I then extracted significant celltype-specific sites and their logFC values and drew heatmap - however the plot doesn't show a nice pattern. Seems like the values were not regressed out for celltype quite well, and for some statistically significant sparse counts they are not shrunk. Is there an alternative metric for visualization? thanks.

edgeR MethylationArray • 1.2k views

ADD COMMENT • link 23 months ago mico • 0

score 1 · Accepted Answer · 2024-02-07

I have no experience with single-cell BS-seq. Nevertheless, to export methylation values from edgeR, I guess I would probably use M-values as explained in the methylation workflow: https://bioinf.wehi.edu.au/edgeR/F1000Research2017/

I'm not sure what you mean by getting values from glmFit, because output from glmFit is not used for clustering.
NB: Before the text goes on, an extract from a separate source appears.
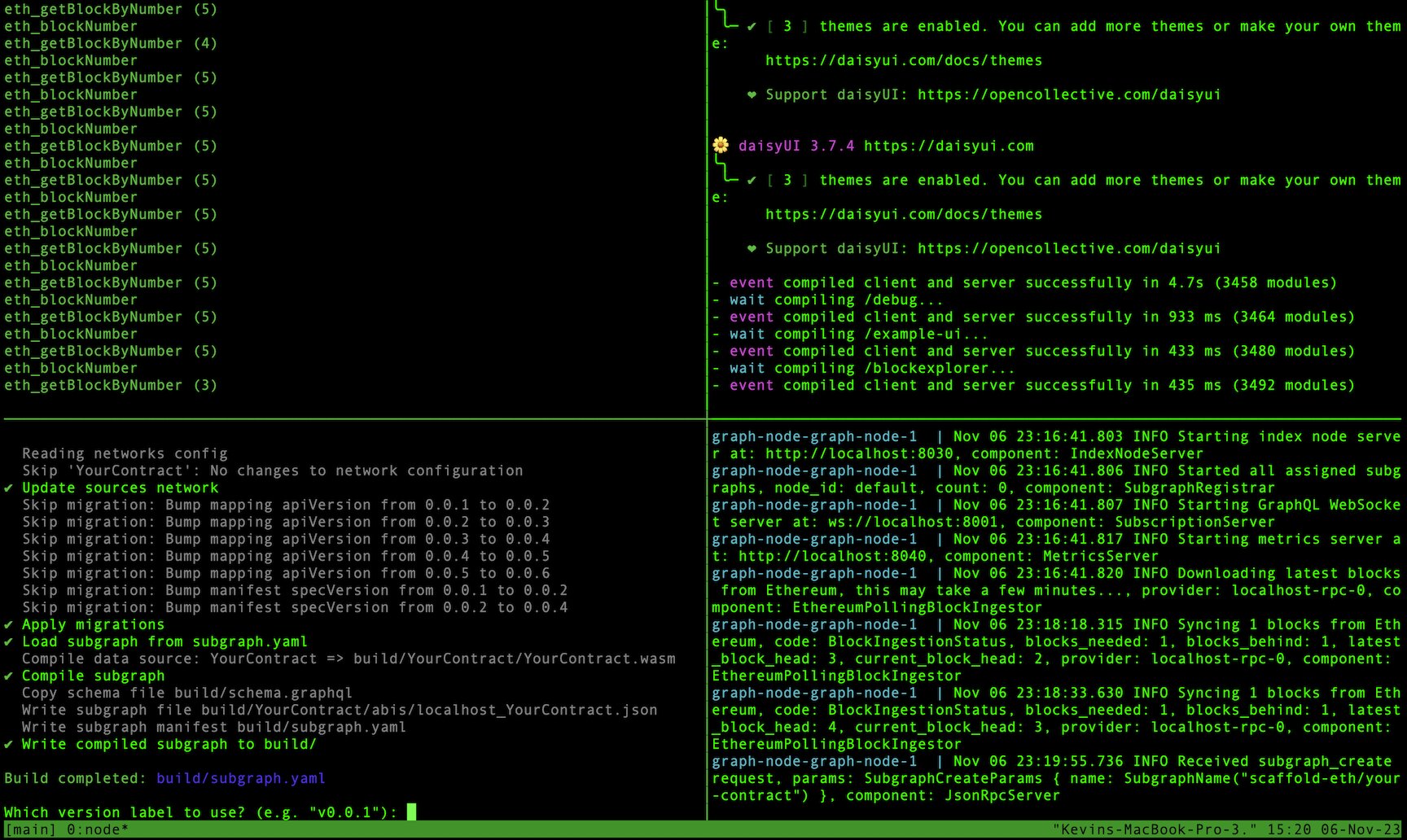
Task: Click the heart icon below the daisyUI 3.7.4 line
Action: coord(752,248)
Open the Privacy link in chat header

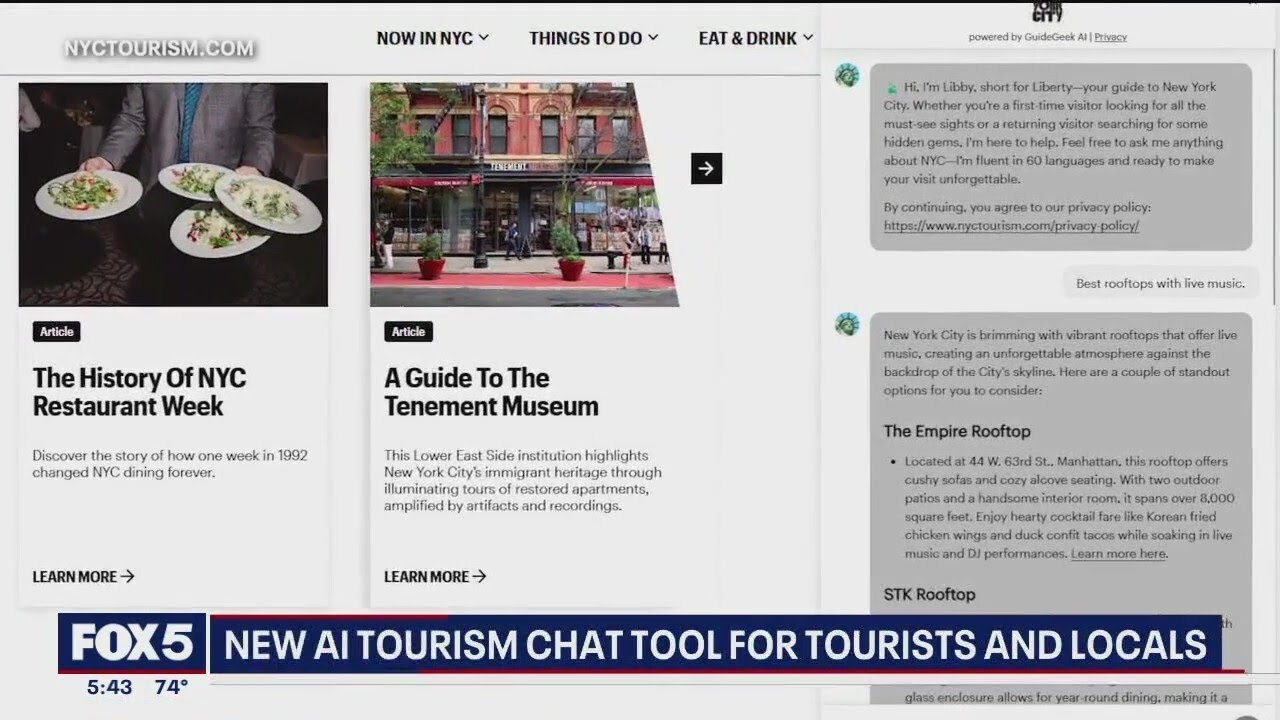[x=1110, y=37]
The linear model model fit already has the structure imposed by the linear model and clustering to find a different structure doesn't make sense. Clustering would only make sense on the original data, e.g., the M-values.

logFC values from edgeR are shrunk and the shrinkage can be increased by setting prior.count. For heatmap purposes we usually use prior.count=2.

Later thoughts

Are you analysing the data at the single-cell level or are you somehow forming pseudo-bulk data? I have no experience with pseudo-bulk for BS-seq. I'm a bit worried that simply summing up the counts as for pseudo-bulk RNA-seq might not work well because the pairing of the methylated and unmethylated counts for each cell/loci would get lost.